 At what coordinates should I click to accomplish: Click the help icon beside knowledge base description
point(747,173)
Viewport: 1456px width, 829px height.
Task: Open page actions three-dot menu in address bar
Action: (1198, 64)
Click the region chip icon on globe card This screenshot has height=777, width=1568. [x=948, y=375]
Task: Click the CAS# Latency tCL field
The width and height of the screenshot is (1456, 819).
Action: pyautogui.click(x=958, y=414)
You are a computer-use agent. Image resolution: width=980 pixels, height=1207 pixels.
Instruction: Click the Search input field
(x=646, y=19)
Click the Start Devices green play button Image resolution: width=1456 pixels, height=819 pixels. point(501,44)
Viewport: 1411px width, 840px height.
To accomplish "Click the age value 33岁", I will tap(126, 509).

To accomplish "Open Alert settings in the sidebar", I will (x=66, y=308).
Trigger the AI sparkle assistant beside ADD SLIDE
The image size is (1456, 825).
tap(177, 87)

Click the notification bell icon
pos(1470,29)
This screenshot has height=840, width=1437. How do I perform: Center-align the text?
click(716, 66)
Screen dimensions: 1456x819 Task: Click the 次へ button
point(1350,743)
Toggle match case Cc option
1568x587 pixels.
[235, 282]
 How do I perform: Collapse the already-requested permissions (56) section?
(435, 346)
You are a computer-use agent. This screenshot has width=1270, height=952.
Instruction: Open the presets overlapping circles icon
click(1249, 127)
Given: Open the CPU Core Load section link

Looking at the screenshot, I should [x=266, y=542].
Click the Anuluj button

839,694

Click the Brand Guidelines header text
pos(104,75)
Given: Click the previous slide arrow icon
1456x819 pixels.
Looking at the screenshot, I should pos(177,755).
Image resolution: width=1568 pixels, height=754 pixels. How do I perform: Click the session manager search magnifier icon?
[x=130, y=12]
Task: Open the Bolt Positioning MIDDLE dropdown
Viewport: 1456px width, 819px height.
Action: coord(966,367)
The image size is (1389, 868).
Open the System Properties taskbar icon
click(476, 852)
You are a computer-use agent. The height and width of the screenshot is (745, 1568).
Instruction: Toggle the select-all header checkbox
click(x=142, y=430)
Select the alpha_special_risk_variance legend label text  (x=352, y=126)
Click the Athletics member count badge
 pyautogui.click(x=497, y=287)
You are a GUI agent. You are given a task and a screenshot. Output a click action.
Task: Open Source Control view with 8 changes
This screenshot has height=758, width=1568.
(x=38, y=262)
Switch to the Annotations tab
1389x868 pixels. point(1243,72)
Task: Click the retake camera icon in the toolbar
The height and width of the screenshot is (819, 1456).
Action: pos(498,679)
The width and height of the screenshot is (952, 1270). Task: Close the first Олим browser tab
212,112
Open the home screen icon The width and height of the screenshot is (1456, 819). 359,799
════════
(TASK TO CARRY OUT):
Within the material above, how many lines contain "agent"? Only the number should be given.

(RESPONSE TO THE TASK):
4